"Kamil Trzeci Wielki". Żyła świętuje sukces Stocha i apeluje do prezydenta
Zimowe Igrzyska Olimpijskie nie są pasmem sukcesów Piotra Żyły. Polski skoczek nie wystąpił jak dotąd w żadnym konkursie, jednak nie stracił dobrego humoru. Po sukcesie Kamila Stocha na dużej skoczni, Żyła skierował apel do prezydenta Andrzeja Dudy. Skoczek chce, by wprowadzono do obrotu nowy banknot o nominale 300 zł z wizerunkiem "Kamila Trzeciego Wielkiego".
Piotr Żyła znany jest ze swojego poczucia humoru. Chociaż na zimowych igrzyskach olimpijskich skoczek z Wisły nie startuje w konkursach, nie przeszkadza mu to w zaskakiwaniu fanów skoków narciarskich.
Tym razem popularny "Wiewiór", który jak sam przyznał, ma ostatnio "dużo wolnego czasu", zamieścił na Facebooku przeróbkę banknotu o nominale 100 zł, który został zamieniony na 300 zł. Zamiast Władysława II Jagiełły, na banknocie widnieje wizerunek Kamila Stocha.
"Tak sobie myśle ze w Polsce powinien zostać stworzony banknot 300 złotowy a na jego nominale powinien sie znaleś taki jeden skoczek narciarski Kamil Trzeci Wielki:-) a dla czego to sobie sami odpowiedzcie" - napisał Piotr Żyła (pisownia oryginalna), dodając na koniec apel skierowany do prezydenta Andrzeja Dudy.

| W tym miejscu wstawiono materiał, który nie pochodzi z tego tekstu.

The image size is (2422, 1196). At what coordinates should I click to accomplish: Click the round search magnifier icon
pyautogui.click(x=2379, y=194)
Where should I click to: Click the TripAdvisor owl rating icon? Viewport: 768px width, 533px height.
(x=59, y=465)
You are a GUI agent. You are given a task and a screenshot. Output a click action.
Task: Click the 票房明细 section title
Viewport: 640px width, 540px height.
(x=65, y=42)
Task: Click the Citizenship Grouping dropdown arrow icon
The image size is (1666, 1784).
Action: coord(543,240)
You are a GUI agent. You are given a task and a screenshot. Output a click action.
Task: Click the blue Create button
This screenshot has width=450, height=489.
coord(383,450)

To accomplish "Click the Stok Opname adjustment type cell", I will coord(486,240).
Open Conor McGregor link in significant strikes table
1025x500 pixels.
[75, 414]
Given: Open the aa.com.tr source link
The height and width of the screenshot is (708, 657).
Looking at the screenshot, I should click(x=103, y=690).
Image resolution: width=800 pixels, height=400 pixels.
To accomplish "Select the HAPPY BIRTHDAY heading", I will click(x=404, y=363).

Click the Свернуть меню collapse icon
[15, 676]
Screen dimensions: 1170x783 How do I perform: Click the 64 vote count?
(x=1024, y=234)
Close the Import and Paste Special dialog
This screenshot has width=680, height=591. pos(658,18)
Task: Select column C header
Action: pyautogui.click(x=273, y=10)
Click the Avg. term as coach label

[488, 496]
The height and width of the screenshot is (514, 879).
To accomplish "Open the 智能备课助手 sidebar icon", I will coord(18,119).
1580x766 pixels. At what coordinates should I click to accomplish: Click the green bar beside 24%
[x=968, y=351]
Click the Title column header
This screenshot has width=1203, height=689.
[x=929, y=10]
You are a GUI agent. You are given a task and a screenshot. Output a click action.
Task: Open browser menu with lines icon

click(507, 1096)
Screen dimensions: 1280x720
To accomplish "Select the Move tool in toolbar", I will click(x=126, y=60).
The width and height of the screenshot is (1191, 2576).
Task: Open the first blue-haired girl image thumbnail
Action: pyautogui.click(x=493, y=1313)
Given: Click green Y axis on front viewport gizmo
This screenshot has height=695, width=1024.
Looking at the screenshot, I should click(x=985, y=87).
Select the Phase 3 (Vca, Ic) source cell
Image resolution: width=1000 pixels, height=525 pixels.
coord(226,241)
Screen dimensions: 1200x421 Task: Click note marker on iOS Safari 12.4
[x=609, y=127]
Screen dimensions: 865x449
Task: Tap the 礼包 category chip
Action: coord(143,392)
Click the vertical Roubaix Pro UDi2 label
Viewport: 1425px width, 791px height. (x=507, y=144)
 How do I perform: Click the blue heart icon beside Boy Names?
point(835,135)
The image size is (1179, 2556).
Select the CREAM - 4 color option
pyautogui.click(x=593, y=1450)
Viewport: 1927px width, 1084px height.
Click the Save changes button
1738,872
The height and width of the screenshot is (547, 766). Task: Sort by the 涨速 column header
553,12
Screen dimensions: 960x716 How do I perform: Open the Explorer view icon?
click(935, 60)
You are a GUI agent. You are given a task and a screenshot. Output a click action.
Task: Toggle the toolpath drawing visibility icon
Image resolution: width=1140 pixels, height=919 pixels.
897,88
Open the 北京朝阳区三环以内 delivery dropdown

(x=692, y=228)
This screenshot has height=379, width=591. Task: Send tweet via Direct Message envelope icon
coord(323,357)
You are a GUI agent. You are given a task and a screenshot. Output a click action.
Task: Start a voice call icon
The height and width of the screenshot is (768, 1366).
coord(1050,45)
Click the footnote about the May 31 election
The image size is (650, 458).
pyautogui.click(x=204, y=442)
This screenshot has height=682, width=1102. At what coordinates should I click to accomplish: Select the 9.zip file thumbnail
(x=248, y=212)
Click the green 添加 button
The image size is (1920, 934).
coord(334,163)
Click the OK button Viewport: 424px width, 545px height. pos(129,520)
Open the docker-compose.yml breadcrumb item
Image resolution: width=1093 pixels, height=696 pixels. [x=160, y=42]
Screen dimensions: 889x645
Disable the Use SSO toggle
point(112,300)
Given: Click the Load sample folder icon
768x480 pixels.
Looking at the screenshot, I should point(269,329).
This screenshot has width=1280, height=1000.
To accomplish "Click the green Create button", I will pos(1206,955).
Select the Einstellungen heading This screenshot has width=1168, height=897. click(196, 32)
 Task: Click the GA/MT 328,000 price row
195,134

"Tak że prośba do Pana prezydenta Andrzeja Dudy na śniadanie Pan zawsze mozesz zaprosić, ale jak by sie pięknie płaciło nominałem 300zł;-) a i wszyscy by byli bogatsi:-)))" - napisał Żyła.
Kilka godzin wcześniej, po zwycięstwie Kamila Stocha w konkursie olimpijskim na dużej skoczni, Żyła zagrał na gitarze dla kolegi z drużyny Mazurka Dąbrowskiego.
W sobotę Kamil Stoch wygrał konkurs na dużej skoczni w Pjongczangu. Polak wyprzedził Niemca Andreasa Wellingera i Norwega Roberta Johanssona.
To pierwszy polski medal w tegorocznych zimowych igrzyskach i 21. w historii. Stoch wywalczył trzecie olimpijskie złoto w karierze. Cztery lata temu w Soczi triumfował zarówno na normalnym, jak i dużym obiekcie.
Stoch został zaledwie trzecim skoczkiem w historii, któremu udało się triumfować w olimpijskich konkursach na dwóch kolejnych imprezach. Poprzednimi byli Norweg Birger Ruud (1932 i 1936) oraz Fin Matti Nykaenen (1984 i 1988). Indywidualnie najwięcej złotych medali - cztery - ma Szwajcar Simon Ammann, podwójny triumfator z 2002 i 2010.
Już w poniedziałek skoczkowie powalczą w konkursie drużynowym. Oprócz Stocha, Polskę reprezentować będą: Dawid Kubacki, Stefan Hula i Maciej Kot.